*** DATA LISTING Section Begins ***

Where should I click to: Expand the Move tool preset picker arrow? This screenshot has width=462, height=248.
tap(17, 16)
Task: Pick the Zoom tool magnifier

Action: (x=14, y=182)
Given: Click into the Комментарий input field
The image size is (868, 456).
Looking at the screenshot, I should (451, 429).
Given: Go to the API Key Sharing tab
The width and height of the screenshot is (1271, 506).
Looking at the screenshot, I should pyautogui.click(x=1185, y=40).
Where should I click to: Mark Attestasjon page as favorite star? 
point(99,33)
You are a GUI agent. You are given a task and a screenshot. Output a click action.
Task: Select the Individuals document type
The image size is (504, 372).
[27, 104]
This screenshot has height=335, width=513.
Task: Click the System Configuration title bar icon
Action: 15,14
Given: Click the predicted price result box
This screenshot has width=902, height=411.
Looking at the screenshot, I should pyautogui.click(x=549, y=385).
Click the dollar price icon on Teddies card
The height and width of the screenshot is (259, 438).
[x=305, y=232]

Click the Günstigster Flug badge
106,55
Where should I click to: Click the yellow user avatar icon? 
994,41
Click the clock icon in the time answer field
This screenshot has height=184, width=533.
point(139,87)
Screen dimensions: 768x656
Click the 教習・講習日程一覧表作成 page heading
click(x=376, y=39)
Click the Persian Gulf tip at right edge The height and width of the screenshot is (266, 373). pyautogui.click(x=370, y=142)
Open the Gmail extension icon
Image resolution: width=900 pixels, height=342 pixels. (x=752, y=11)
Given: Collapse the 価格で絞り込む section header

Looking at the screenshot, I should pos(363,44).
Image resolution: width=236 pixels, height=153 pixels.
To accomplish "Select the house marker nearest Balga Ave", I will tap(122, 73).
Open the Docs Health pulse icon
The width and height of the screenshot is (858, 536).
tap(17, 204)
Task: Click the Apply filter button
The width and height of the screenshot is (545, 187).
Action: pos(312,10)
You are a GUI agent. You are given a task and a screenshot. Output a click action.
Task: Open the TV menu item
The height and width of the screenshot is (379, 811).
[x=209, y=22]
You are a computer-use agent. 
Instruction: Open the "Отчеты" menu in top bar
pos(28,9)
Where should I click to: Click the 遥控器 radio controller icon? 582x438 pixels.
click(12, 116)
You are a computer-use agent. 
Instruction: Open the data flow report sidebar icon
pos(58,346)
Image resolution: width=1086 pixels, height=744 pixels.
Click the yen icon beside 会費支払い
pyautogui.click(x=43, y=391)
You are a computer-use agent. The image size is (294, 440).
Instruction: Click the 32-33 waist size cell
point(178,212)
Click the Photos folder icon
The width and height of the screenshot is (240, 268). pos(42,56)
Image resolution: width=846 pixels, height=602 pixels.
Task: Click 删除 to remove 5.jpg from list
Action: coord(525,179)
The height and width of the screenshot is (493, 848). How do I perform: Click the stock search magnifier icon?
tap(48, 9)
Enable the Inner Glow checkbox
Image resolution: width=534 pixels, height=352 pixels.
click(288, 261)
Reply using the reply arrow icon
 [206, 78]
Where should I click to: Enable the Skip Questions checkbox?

*** DATA LISTING Section Ends ***

▶ [YOUR TASK]: Extract each entry in full and write it down exactly.

▶ [SOLUTION TO THE PROBLEM]:
Where should I click to: Expand the Move tool preset picker arrow? This screenshot has width=462, height=248.
tap(17, 16)
Task: Pick the Zoom tool magnifier

Action: (x=14, y=182)
Given: Click into the Комментарий input field
The image size is (868, 456).
Looking at the screenshot, I should (451, 429).
Given: Go to the API Key Sharing tab
The width and height of the screenshot is (1271, 506).
Looking at the screenshot, I should pyautogui.click(x=1185, y=40).
Where should I click to: Mark Attestasjon page as favorite star? 
point(99,33)
You are a GUI agent. You are given a task and a screenshot. Output a click action.
Task: Select the Individuals document type
The image size is (504, 372).
[27, 104]
This screenshot has height=335, width=513.
Task: Click the System Configuration title bar icon
Action: 15,14
Given: Click the predicted price result box
This screenshot has width=902, height=411.
Looking at the screenshot, I should pyautogui.click(x=549, y=385).
Click the dollar price icon on Teddies card
The height and width of the screenshot is (259, 438).
[x=305, y=232]

Click the Günstigster Flug badge
106,55
Where should I click to: Click the yellow user avatar icon? 
994,41
Click the clock icon in the time answer field
This screenshot has height=184, width=533.
point(139,87)
Screen dimensions: 768x656
Click the 教習・講習日程一覧表作成 page heading
click(x=376, y=39)
Click the Persian Gulf tip at right edge The height and width of the screenshot is (266, 373). pyautogui.click(x=370, y=142)
Open the Gmail extension icon
Image resolution: width=900 pixels, height=342 pixels. (x=752, y=11)
Given: Collapse the 価格で絞り込む section header

Looking at the screenshot, I should pos(363,44).
Image resolution: width=236 pixels, height=153 pixels.
To accomplish "Select the house marker nearest Balga Ave", I will tap(122, 73).
Open the Docs Health pulse icon
The width and height of the screenshot is (858, 536).
tap(17, 204)
Task: Click the Apply filter button
The width and height of the screenshot is (545, 187).
Action: pos(312,10)
You are a GUI agent. You are given a task and a screenshot. Output a click action.
Task: Open the TV menu item
The height and width of the screenshot is (379, 811).
[x=209, y=22]
You are a computer-use agent. 
Instruction: Open the "Отчеты" menu in top bar
pos(28,9)
Where should I click to: Click the 遥控器 radio controller icon? 582x438 pixels.
click(12, 116)
You are a computer-use agent. 
Instruction: Open the data flow report sidebar icon
pos(58,346)
Image resolution: width=1086 pixels, height=744 pixels.
Click the yen icon beside 会費支払い
pyautogui.click(x=43, y=391)
You are a computer-use agent. The image size is (294, 440).
Instruction: Click the 32-33 waist size cell
point(178,212)
Click the Photos folder icon
The width and height of the screenshot is (240, 268). pos(42,56)
Image resolution: width=846 pixels, height=602 pixels.
Task: Click 删除 to remove 5.jpg from list
Action: coord(525,179)
The height and width of the screenshot is (493, 848). How do I perform: Click the stock search magnifier icon?
tap(48, 9)
Enable the Inner Glow checkbox
Image resolution: width=534 pixels, height=352 pixels.
click(288, 261)
Reply using the reply arrow icon
 [206, 78]
Where should I click to: Enable the Skip Questions checkbox?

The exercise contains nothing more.